Açılım anayasası

Erdoğan’ın Macaristan dönüşü sırasında, uçakta gazetecilere, “Benim tekrar seçilme veya tekrar aday olma gibi bir derdim yok” demesi, en çok MHP Genel Başkanı Devlet Bahçeli’yi endişelendirdi.

Kuşkusuz bu endişenin kaynağı, Bahçeli’nin siyaseten Erdoğan’a mahkûm olmasıdır. Çünkü Cumhur İttifakı’nın olmadığı şartlarda, MHP daha da eriyecek ve TBMM dışı kalacaktır.

BAHÇELİ'NİN UYARISI

Bahçeli, Erdoğan’ın o sözlerinin ardından bir basın açıklaması yaptı. Açıklama, “Erdoğan’ın yolundan caymaya hakkı yoktur” mesajıyla bir çağrı niteliği taşıyor ama satır aralarındaki bazı ifadeler nedeniyle aynı zamanda uyarı gibi de okunabilir.

Zira Bahçeli’nin “Derdi vatan ve millet olan bir cumhurbaşkanının yolundan caymaya hakkı yoktur” sözü, tersinden, aday olmadığı durumda Erdoğan’ı “vatan ve millet karşıtlığına” pozisyonlamaktadır.

Yine Bahçeli’nin “Tarihi geriye sarmak akıldışılıktır”, “Tarihin gerisine düşmek izmihlalle (yok olup bitme) eşdeğerdir” şeklindeki sözleri de dikkat çekicidir ve asıl önemlisi “Cumhurbaşkanlığı hükümet sisteminin kurum ve kurallarıyla kökleşmesi hususunda elbirliğiyle yapacağımız pek çok şey olduğu her türlü izahtan varestedir” demesidir.

ERDOĞAN'IN DERDİ

Erdoğan’ın “Tekrar seçilme veya tekrar aday olma gibi bir derdim yok” demesi, elbette inandırıcı değil. Sorulara önünde yazılı bir kâğıt olmadan verilen cevaplar sırasında, muhtemelen, cümlenin önündeki hedefi kuvvetlendirmek amaçlı bir söz bu.

Çünkü Erdoğan bu sözün hemen öncesinde, “Yeni anayasayı kendimiz için değil, ülkemiz için istiyoruz” demektedir ve “kendisi için istemediği” iddiasına inandırıcılık kazandırabilmek için de arkasından “tekrar seçilme veya tekrar aday olma gibi bir derdim yok” demiştir.

Erdoğan’ın tekrar aday olabilmek ve tekrar seçilebilmek diye bir derdi vardır ve o dert, bu kez gerçekten büyük bir derttir.

TÜRKİYE'NİN YENİ ANAYASAYA İHTİYACI VAR MI?

Asıl mesele de şudur: Türkiye’nin gerçekten yeni bir anayasaya ihtiyacı var mı? Yoksa asıl ihtiyaç, anayasaya uyan bir iktidar mıdır?

Unutulmamalı: AKP, 82 Anayasası’nın zaten dörtte üçünü değiştirmiş durumda.
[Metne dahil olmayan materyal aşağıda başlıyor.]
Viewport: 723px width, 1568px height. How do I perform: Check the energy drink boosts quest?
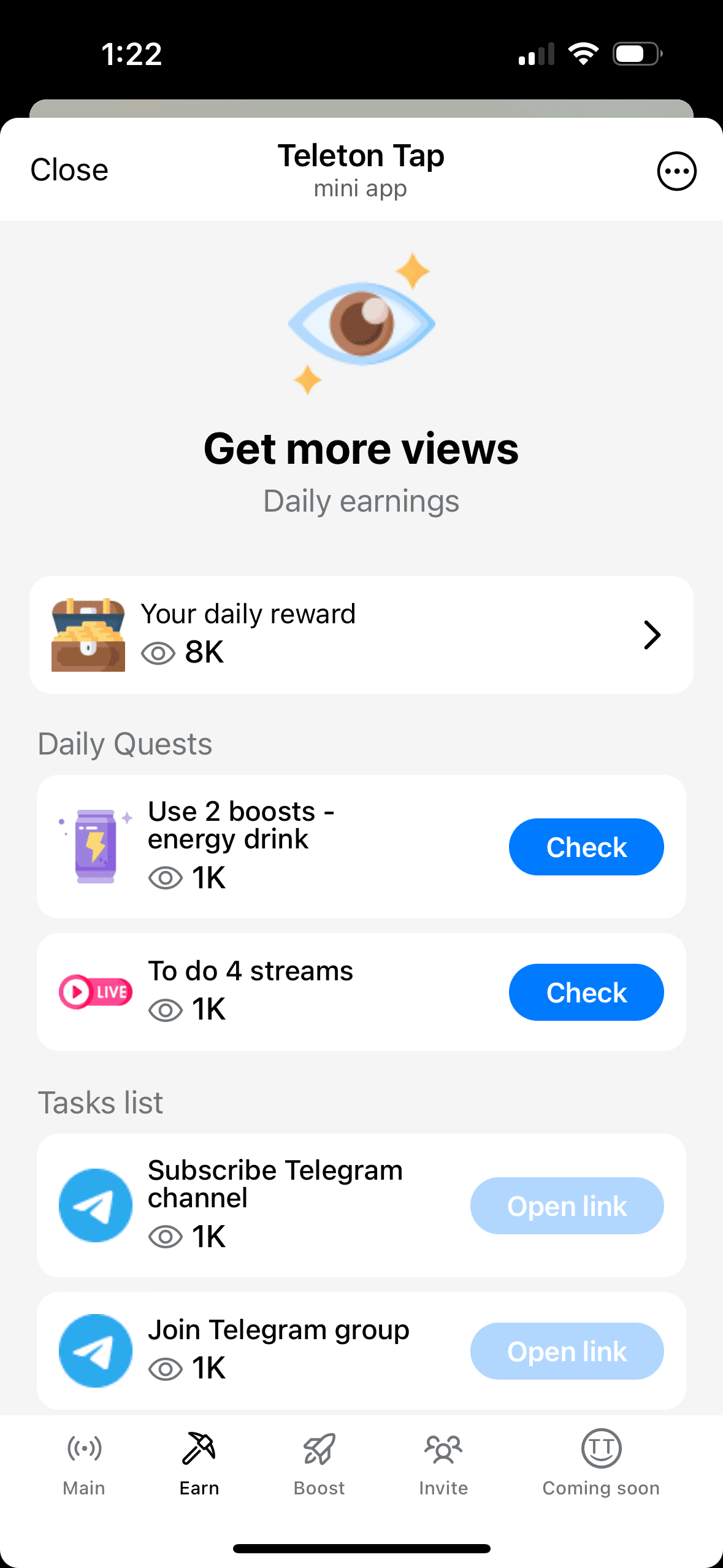(586, 847)
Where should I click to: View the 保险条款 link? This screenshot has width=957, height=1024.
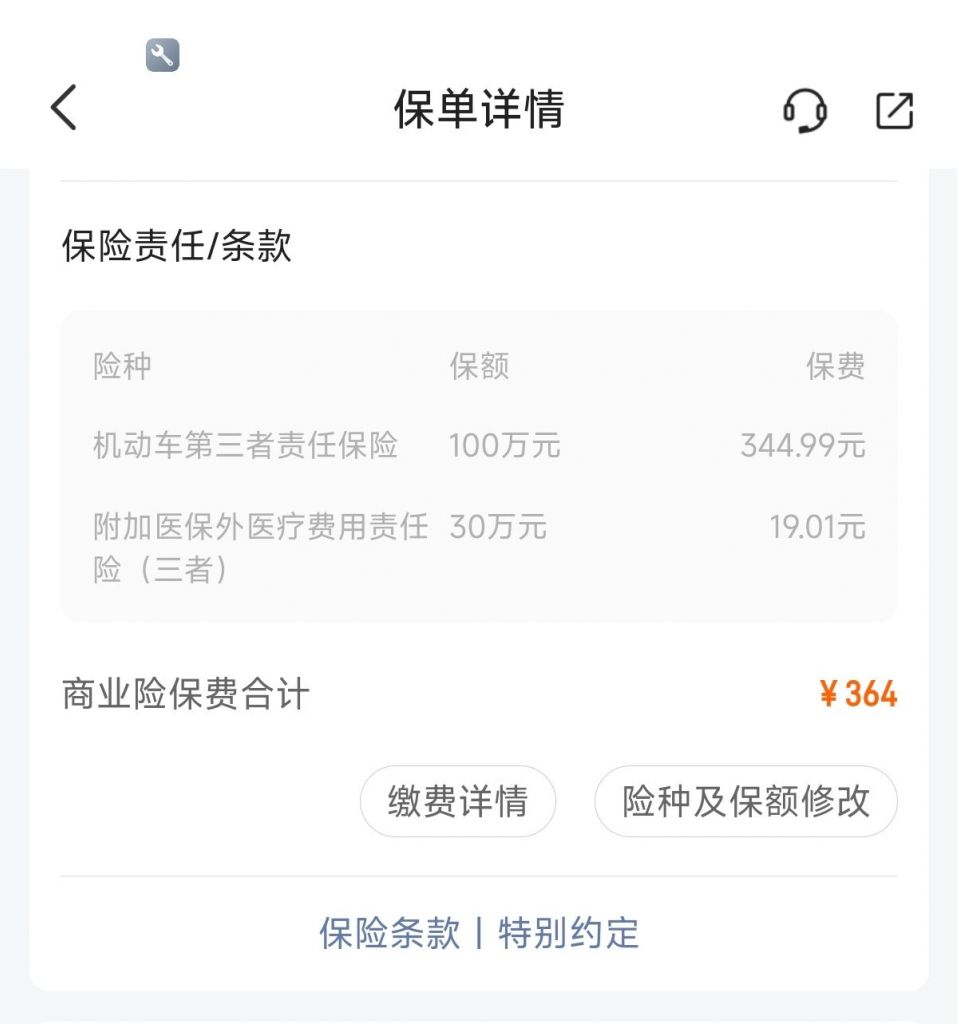coord(390,933)
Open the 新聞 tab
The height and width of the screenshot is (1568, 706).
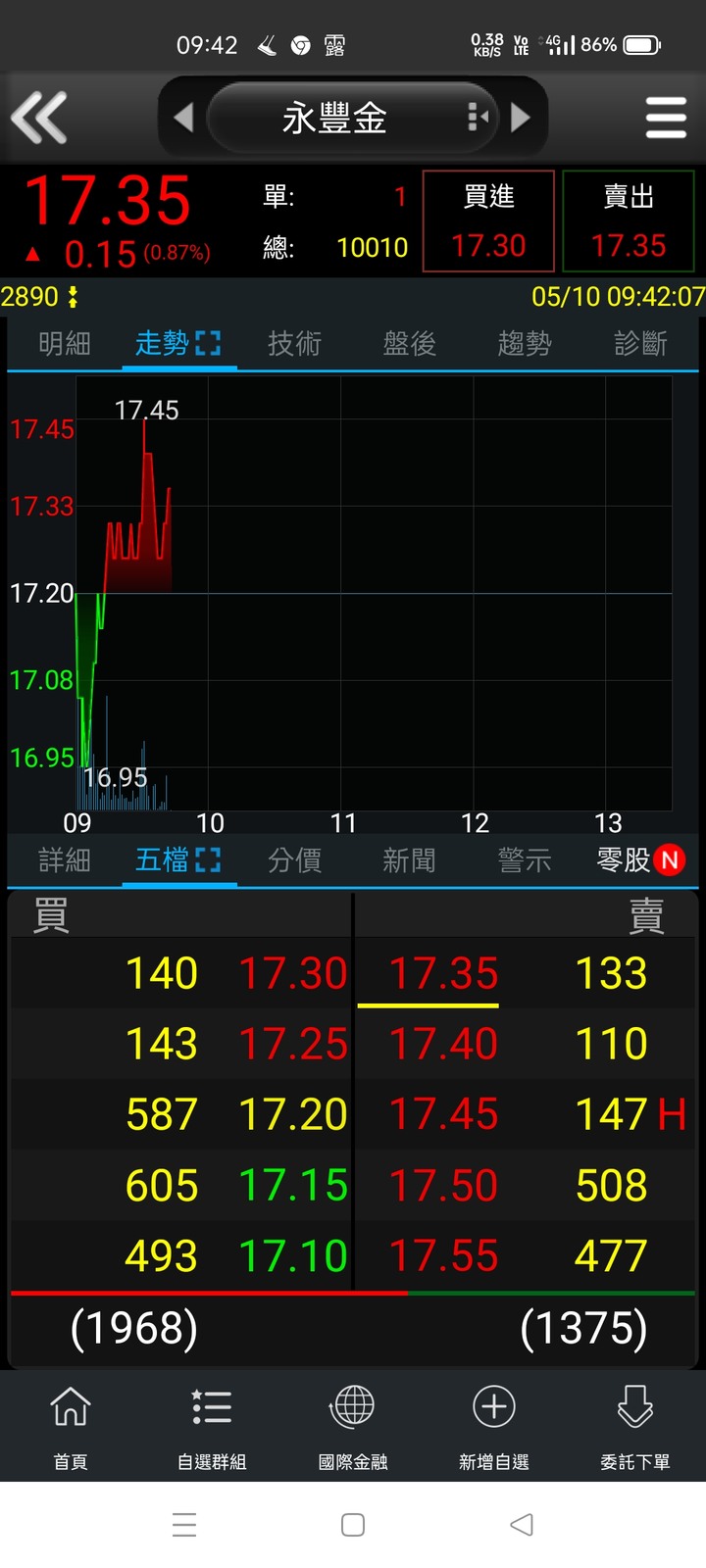coord(409,860)
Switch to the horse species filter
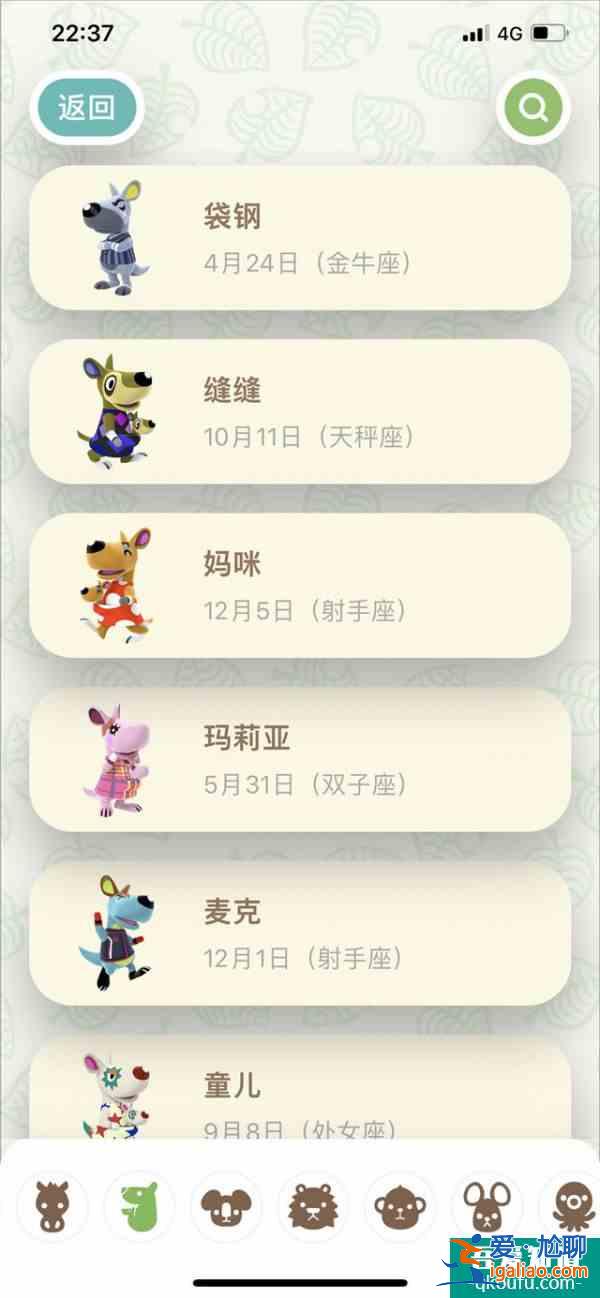Viewport: 600px width, 1298px height. click(x=51, y=1207)
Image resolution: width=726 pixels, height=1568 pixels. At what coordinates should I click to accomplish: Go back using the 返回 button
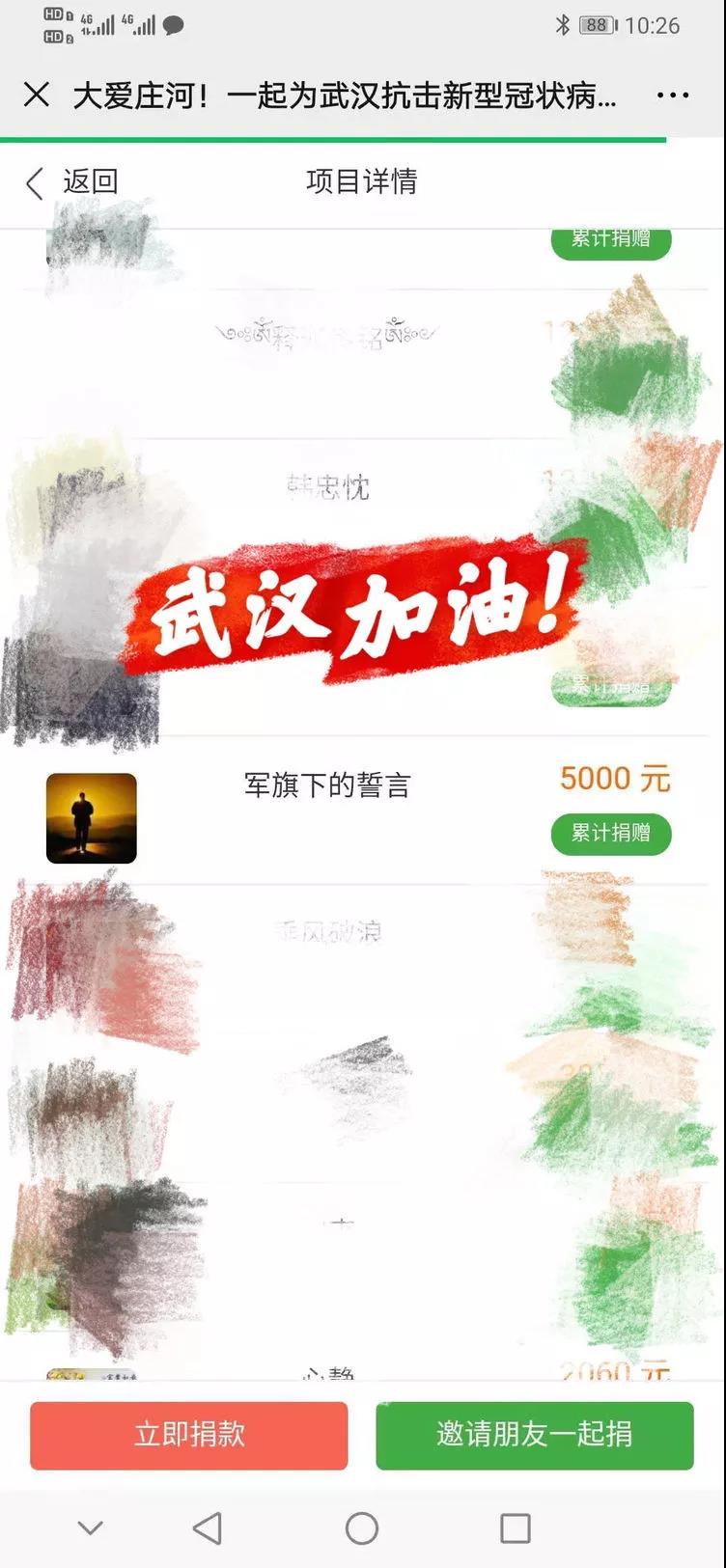[x=71, y=181]
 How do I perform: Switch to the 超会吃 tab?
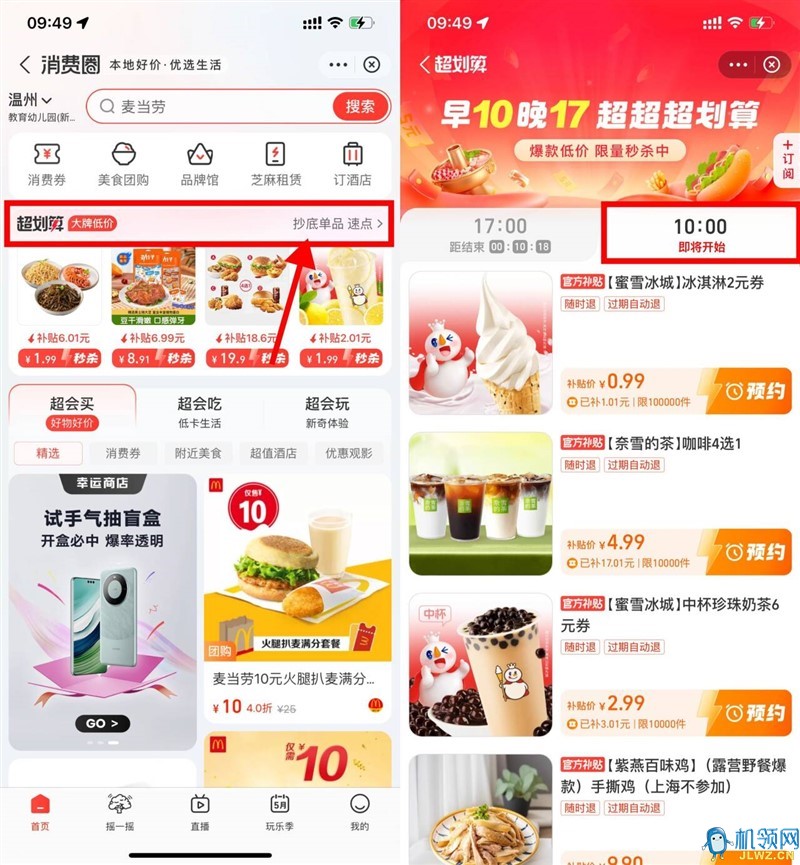199,411
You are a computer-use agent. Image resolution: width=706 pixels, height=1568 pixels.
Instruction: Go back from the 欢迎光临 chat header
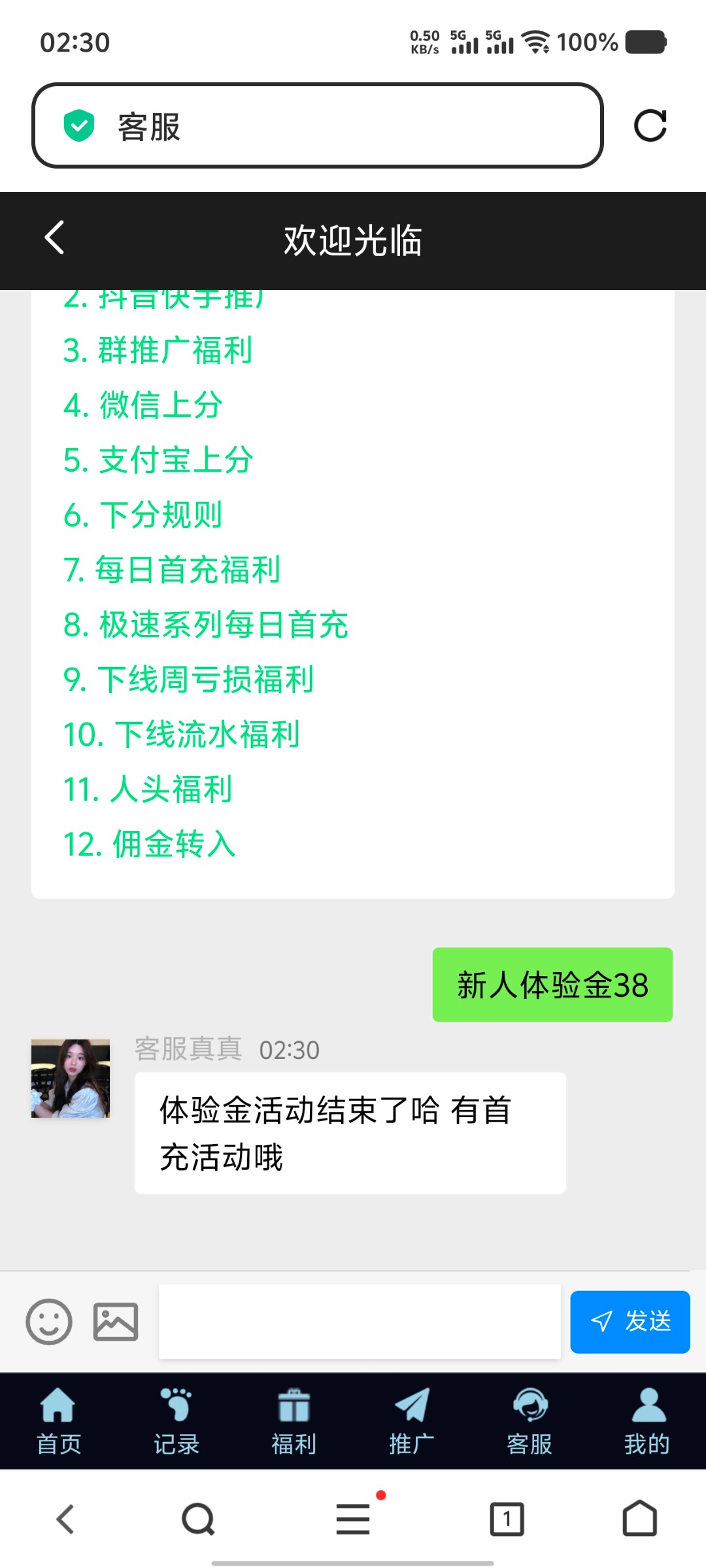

Üstelik, en önemli değişim, bir ihtiyaçtan değil, Erdoğan’a meşruiyet kazandırma gereğinden doğmuştur. Anımsayın, Bahçeli açıkça “madem Erdoğan anayasaya uymuyor, o zaman anayasayı Erdoğan’a uyduralım” diyerek o değişikliğin yolunu açmıştı.

Ama Erdoğan bir süre sonra kendisine uydurulan anayasaya da uymadı. Hatta iktidar, Anayasa Mahkemesi’nin kararlarını bile tanımayan, uygulamayan bir konumdadır.

Kısacası, Erdoğan’a en uygun anayasa bile, bir süre sonra Erdoğan’a uymayacaktır. Çünkü kurallarla, yasalarla, anayasayla sınırlanmayı kabullenemeyen bir yönetim tarzı var Erdoğan’ın. O nedenle de Türkiye’yi uzunca bir süredir, daha çok kararnamelerle yönetmektedir.

YENİ DEVLETE YASALLIK KAZANDIRMA AMACI

İktidarın bugün yeni bir anayasayı savunmasının önemli nedenlerinden biri, PKK’yle yaptıkları açılıma meşruiyet kazandırmak içindir.

Açılımı devleti dönüştürmekte kaldıraç olarak kullanmakta, dönüşecek yeni devleti yasallaştırmak için de yeni anayasa yapmaya çalışmaktadırlar.

Kısacası, AKP-MHP-PKK’nin Türk-Kürt-İslam rejimine uygun bir yeni anayasadır istedikleri.